▶ _Document excerpt_
German car parts and tyre maker Continental has joined the club of multinationals approved by China’s central bank to transact renminbi intercompany loans out of China.
Continental completes RMB intercompany loan cross-border

The Hanover-headquartered firm has executed its first renminbi loan in the first quarter and is expected to do more, Stefan Scholz, its head of finance and treasury in Germany, told CT.

The company tapped this scheme to find outlets for its liquidity surplus that has built up in China over the years. “Renminbi cross-border inter-company loans allow us to flexibly share liquidity between China and Europe and to avoid negative carry on group level—as in receiving low deposit interest in China and paying higher debt interest in Europe,” he said.

“In the old way, the only way to share liquidity was to pay dividends. But dividends are inflexible, and they cannot be paid at short notice and trigger withholding tax.”

The one-year loan was made available from Shanghai via Hong Kong, where its foreign exchange risk was hedged. “The interest rate was set to meet legal requirements and was based on applicable base rate plus an appropriate margin used for inter-company transactions,” Scholz added.

With promising growth in China and Asia, where group wide sales in Asia accounted for 18% of total sales in 2012, it is paramount for Continental to develop a strategy to manage cash while its sales increase in Asia.

Prior to the launch of the People’s Bank of China (PBOC) scheme, Scholz said there were limited ways to utilise its surplus cash in China, with the “main instruments being used were dividend payments and investment in new production facilities in China.”

The market has high hopes that the new pilot initiatives from PBOC and the State Administration of Foreign Exchange can further relax restrictions over capital and current account controls in China and make the internationalisation of its currency a reality.

For treasurers with operations in China, this is an opportunity of great significance. “This pilot fits into our plan to integrate China's cash position into worldwide operations further. We hope that the loan quota will be increased in the future,” Scholz added.

▶ _Dataset extract_
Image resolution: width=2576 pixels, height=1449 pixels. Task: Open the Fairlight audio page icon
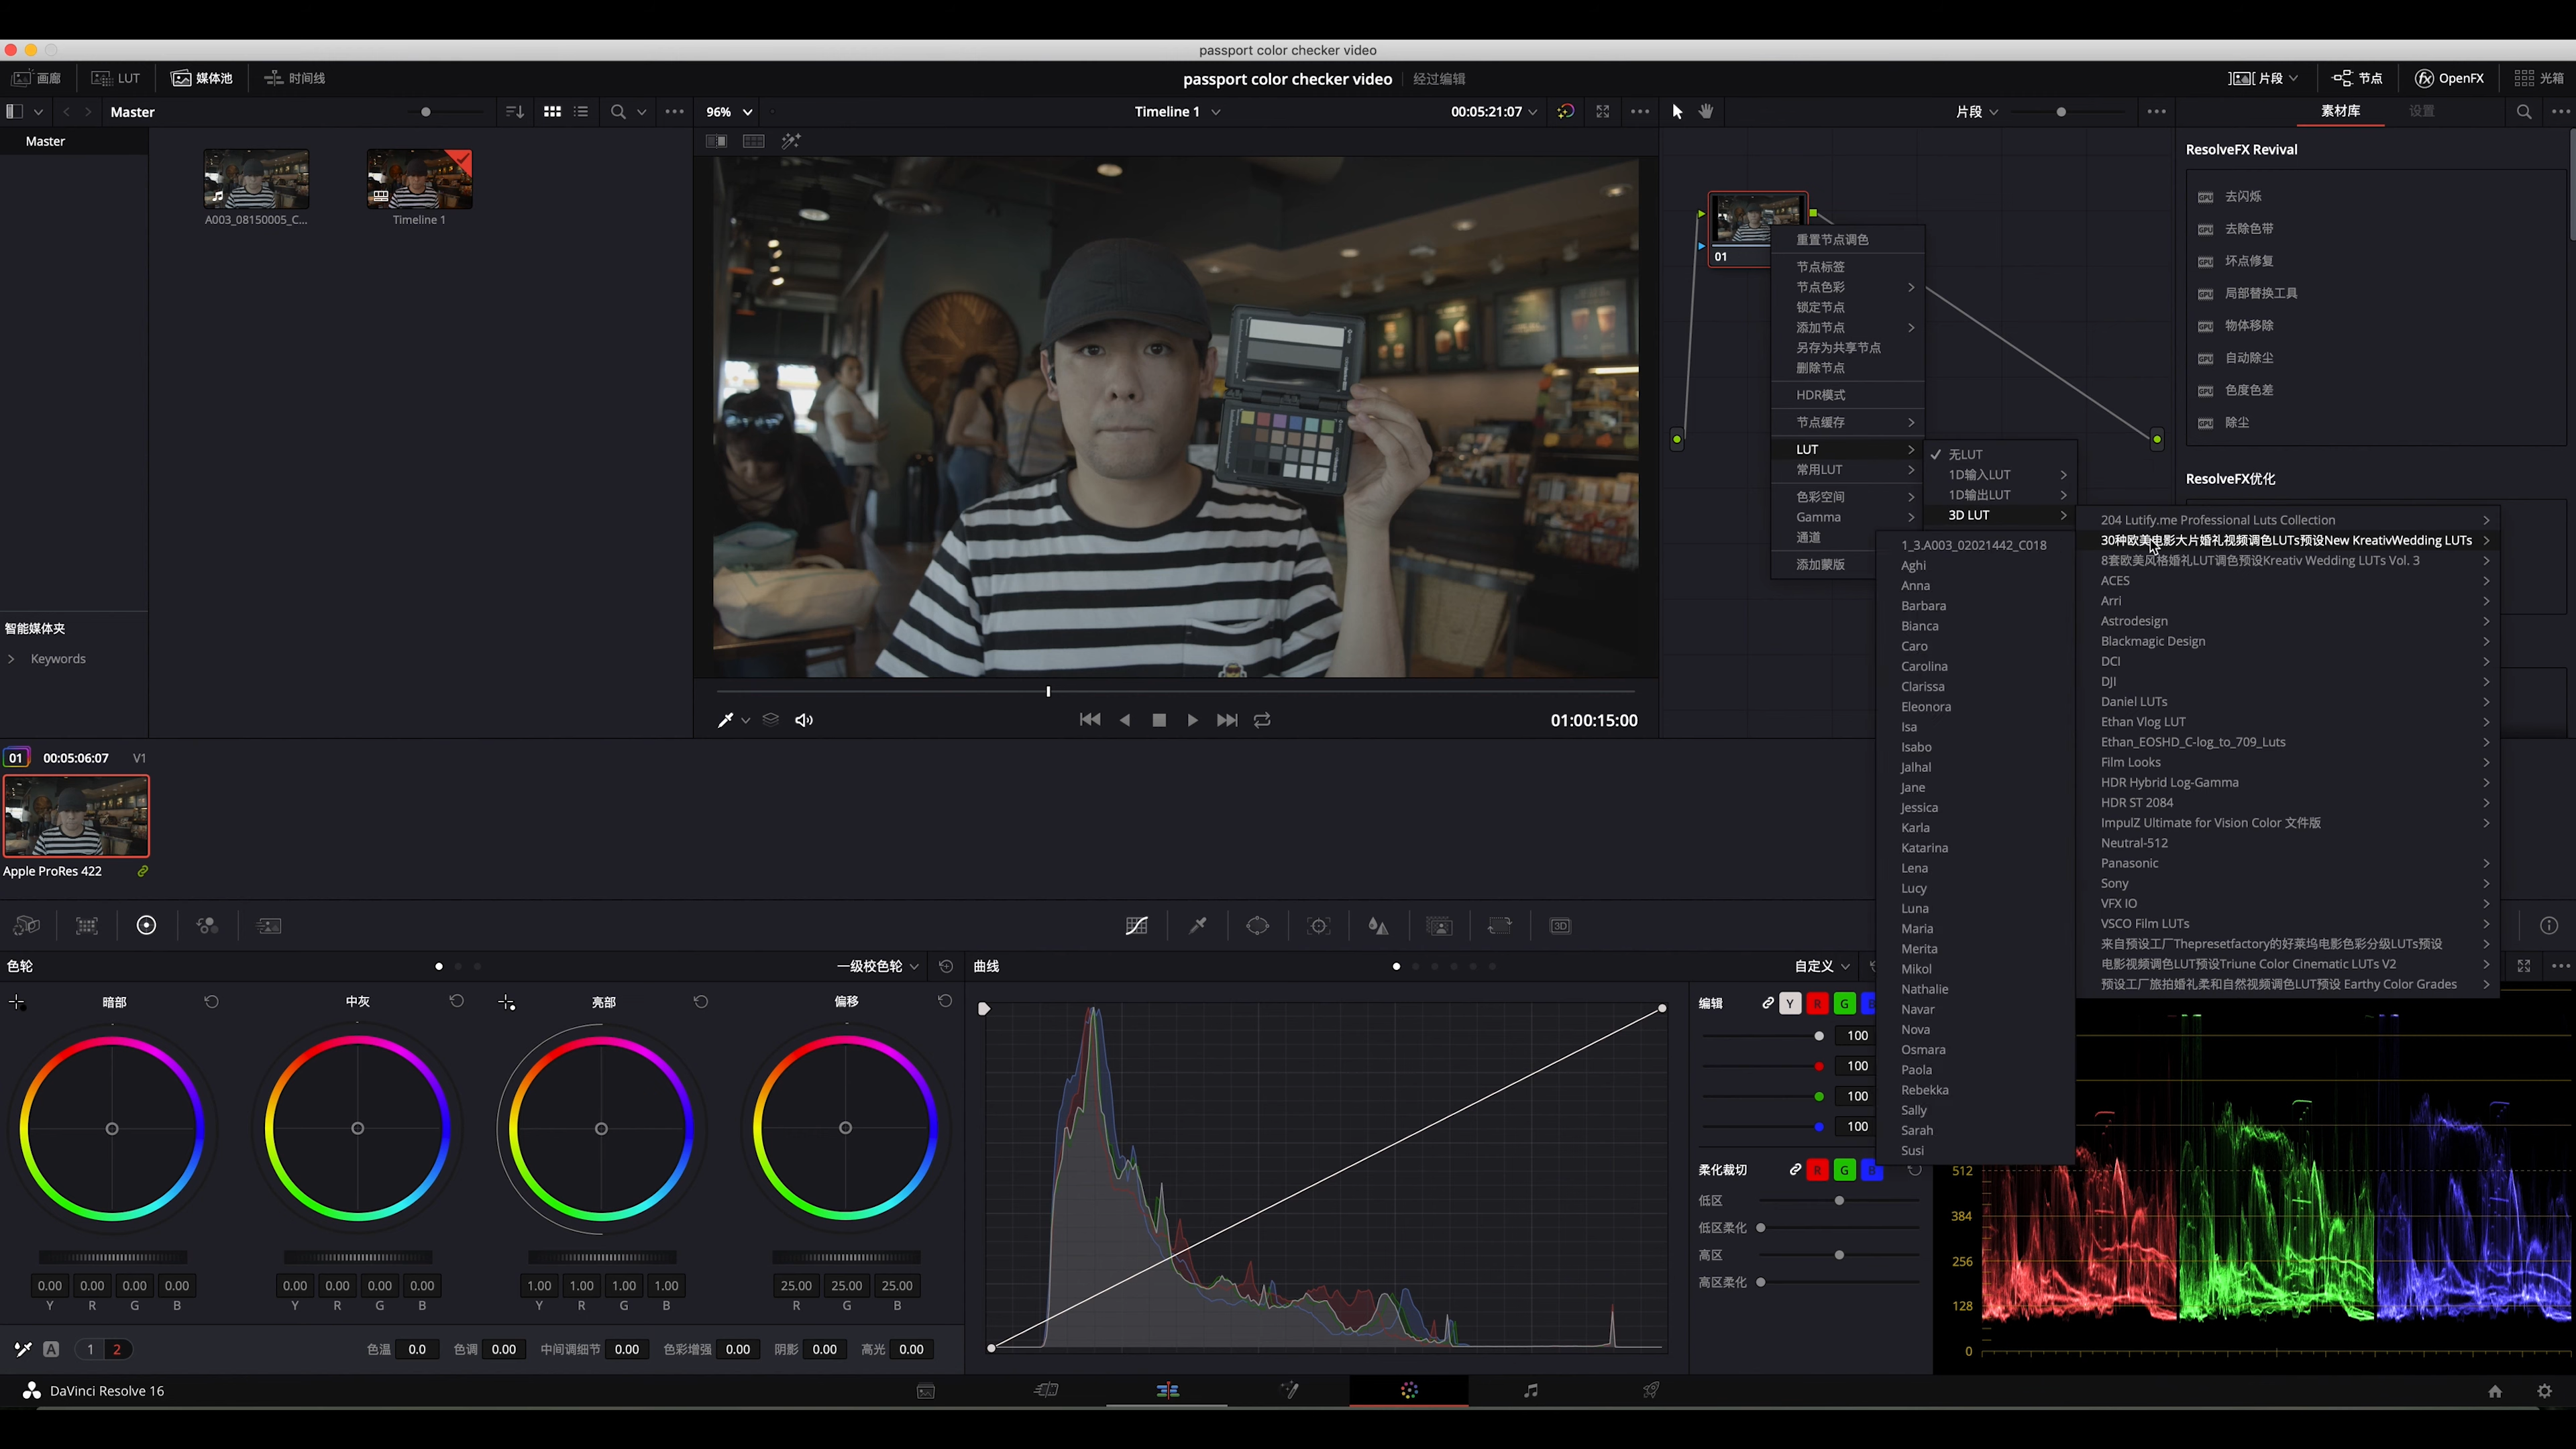[x=1530, y=1390]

▶ _Set of tasks_
1. In the article on Continental's renminbi loan, what share of the group's total sales came from Asia in 2012?
2. Please list every drawback of dividend payments that the article on Continental's renminbi loan names.

▶ _Solutions_
1. 18% of total sales.

2.
- They are inflexible.
- They cannot be paid at short notice.
- They trigger withholding tax.